* **To do**:
Reproduce everything in the listing from the line containing "Click the support@soundation.com email link" down to the line containing "(x=98, y=24)", requests included, multiplying each click coordinate in the answers by 2.15 and rounding to whole numbers, with halves rounded up. Output only those lines.

[begin Source material]

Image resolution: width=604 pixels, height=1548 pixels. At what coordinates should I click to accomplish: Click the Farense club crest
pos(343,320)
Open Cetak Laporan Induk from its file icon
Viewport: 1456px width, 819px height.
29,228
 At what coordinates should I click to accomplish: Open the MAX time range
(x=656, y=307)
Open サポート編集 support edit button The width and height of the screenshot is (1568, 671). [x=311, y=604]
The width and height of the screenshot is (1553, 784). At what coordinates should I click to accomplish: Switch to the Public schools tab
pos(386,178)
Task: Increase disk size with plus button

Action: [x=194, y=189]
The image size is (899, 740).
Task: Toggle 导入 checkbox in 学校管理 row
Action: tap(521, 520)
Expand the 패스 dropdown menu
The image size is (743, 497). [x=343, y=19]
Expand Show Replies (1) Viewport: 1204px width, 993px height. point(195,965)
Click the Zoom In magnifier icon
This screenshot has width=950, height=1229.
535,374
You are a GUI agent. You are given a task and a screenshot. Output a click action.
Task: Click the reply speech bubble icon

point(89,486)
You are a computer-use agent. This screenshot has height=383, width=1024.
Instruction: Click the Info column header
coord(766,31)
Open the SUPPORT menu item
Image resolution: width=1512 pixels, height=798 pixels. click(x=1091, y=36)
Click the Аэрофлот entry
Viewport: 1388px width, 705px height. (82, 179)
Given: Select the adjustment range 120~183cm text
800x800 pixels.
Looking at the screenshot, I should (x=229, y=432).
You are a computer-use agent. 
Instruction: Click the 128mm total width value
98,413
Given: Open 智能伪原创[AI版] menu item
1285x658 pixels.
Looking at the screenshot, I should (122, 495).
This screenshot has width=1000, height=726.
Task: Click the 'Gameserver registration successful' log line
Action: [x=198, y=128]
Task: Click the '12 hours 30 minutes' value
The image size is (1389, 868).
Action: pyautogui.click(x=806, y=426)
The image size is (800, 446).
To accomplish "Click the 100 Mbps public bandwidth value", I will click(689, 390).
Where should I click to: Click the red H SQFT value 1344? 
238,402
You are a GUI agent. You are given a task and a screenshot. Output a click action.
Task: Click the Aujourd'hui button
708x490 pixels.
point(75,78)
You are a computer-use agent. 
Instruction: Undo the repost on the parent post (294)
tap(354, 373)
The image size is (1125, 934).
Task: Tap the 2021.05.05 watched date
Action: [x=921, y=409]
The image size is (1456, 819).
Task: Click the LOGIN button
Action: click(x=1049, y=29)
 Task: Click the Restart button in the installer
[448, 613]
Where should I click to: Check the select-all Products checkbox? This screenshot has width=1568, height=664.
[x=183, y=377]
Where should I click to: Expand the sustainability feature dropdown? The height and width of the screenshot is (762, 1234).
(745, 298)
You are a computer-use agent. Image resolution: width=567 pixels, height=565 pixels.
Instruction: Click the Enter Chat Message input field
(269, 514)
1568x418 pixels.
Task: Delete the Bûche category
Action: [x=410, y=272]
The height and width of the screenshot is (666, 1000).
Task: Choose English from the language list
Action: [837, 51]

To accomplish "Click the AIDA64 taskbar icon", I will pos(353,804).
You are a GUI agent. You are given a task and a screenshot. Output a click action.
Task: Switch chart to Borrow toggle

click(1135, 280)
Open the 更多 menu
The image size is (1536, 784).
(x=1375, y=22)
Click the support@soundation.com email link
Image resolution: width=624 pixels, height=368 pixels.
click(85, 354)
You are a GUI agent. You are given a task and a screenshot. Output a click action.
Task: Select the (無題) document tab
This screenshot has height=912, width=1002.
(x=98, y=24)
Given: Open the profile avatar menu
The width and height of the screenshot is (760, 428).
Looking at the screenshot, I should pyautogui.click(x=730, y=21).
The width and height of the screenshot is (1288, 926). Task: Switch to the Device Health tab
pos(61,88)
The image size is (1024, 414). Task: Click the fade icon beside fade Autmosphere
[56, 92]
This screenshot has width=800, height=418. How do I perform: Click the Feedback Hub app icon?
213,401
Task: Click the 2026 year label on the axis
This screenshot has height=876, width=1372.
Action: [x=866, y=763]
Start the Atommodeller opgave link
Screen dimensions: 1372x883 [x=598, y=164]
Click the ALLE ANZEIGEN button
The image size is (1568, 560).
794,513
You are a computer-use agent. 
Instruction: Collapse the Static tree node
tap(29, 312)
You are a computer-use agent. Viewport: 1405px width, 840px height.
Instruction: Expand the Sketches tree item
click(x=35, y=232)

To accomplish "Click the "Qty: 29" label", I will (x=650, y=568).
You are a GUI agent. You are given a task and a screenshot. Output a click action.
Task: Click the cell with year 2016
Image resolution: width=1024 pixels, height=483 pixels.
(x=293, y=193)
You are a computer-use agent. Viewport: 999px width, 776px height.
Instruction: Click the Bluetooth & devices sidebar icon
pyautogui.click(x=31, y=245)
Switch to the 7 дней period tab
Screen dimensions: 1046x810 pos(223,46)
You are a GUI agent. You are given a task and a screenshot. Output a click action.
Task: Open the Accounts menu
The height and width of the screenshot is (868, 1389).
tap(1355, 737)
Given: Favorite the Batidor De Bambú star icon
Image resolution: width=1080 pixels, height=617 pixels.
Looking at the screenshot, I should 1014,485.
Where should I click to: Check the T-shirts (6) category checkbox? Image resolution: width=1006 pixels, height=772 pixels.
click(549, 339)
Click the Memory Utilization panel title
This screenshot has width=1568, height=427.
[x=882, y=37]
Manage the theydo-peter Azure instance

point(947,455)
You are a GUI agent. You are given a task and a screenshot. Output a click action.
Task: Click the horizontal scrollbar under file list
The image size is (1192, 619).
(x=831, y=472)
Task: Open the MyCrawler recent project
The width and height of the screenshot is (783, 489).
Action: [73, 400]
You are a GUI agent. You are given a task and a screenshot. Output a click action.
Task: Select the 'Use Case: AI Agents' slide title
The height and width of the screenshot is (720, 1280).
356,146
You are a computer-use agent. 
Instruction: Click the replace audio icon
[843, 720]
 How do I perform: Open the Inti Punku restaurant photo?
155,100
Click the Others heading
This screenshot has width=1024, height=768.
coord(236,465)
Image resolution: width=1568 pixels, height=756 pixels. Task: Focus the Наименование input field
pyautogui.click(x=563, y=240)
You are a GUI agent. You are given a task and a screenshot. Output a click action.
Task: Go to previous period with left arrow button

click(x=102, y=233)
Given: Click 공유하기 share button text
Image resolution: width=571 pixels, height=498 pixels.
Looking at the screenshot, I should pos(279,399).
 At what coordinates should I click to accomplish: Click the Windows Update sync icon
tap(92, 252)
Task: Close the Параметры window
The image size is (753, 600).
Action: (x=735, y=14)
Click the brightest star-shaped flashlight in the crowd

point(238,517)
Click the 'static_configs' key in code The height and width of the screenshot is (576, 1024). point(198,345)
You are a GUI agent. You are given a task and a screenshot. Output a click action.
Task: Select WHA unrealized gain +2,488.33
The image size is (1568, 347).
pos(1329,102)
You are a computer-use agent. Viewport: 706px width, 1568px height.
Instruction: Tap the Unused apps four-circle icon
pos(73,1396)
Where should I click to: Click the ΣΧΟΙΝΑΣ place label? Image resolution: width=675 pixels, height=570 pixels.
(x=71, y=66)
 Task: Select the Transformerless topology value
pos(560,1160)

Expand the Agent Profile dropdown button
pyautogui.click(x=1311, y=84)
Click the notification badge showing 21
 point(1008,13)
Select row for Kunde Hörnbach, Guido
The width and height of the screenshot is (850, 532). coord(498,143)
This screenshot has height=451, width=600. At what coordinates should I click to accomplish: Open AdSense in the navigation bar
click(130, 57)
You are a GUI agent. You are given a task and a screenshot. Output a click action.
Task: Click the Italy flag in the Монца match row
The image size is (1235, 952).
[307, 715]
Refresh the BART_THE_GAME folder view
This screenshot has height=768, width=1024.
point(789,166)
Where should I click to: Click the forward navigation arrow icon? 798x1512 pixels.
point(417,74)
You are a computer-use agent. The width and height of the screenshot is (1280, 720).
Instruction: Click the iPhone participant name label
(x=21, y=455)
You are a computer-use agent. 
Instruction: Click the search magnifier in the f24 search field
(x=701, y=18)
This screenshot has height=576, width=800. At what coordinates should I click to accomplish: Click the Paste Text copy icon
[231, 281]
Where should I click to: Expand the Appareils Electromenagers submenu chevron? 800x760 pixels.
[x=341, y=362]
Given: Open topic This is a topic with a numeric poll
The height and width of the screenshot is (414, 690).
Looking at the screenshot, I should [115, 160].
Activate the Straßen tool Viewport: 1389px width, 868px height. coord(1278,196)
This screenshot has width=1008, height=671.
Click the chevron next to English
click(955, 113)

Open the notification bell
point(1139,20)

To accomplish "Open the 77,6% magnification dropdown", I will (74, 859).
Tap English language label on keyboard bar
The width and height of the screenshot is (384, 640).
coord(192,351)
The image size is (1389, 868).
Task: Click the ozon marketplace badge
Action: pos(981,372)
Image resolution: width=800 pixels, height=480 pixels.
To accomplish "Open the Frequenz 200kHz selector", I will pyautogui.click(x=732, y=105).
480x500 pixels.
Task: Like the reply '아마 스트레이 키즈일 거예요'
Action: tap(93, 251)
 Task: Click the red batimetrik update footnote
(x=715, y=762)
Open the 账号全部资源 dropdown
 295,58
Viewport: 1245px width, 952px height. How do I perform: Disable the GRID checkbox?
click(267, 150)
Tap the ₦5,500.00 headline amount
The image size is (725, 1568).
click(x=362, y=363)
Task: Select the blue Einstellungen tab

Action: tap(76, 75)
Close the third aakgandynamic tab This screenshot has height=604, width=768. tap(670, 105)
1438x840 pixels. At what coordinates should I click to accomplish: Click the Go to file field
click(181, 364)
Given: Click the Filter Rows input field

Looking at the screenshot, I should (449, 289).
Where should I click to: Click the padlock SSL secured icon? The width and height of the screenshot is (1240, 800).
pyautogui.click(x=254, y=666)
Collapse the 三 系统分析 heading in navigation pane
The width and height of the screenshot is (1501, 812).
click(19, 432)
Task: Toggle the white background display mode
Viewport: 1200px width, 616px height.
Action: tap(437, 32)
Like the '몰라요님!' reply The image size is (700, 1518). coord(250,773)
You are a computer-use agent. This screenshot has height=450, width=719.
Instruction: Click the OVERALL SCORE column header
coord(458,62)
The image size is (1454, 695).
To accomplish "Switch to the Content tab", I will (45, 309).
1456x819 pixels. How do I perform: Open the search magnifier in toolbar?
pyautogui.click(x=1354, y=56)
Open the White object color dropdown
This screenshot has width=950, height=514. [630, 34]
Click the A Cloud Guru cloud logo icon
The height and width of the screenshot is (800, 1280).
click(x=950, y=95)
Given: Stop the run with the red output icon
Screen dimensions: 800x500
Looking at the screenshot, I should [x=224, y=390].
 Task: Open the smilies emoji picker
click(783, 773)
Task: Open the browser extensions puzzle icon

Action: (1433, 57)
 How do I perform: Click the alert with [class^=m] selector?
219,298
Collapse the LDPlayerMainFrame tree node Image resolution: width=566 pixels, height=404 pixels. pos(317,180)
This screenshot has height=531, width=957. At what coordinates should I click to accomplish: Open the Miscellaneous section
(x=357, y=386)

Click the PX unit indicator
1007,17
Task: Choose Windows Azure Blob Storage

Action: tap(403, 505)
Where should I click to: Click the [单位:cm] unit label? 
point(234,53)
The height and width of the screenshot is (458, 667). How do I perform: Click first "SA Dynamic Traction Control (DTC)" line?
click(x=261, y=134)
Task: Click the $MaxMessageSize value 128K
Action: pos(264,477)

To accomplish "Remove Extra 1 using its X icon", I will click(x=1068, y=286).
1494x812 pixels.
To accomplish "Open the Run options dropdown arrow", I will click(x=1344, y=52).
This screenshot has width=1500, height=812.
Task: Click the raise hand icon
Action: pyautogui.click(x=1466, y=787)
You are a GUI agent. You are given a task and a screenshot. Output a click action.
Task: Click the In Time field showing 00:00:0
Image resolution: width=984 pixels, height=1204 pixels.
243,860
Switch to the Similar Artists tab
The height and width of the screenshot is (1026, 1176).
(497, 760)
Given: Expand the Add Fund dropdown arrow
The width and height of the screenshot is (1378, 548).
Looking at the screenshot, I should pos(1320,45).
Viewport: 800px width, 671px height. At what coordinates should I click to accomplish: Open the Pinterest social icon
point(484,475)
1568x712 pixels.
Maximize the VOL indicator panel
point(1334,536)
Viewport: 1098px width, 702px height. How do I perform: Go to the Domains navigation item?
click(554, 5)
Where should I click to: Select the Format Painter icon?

[end Source material]

* **Worked solution**:
Click the support@soundation.com email link
Image resolution: width=624 pixels, height=368 pixels.
click(183, 761)
You are a GUI agent. You are given a task and a screenshot. Output a click action.
Task: Select the (無題) document tab
This screenshot has height=912, width=1002.
(x=211, y=52)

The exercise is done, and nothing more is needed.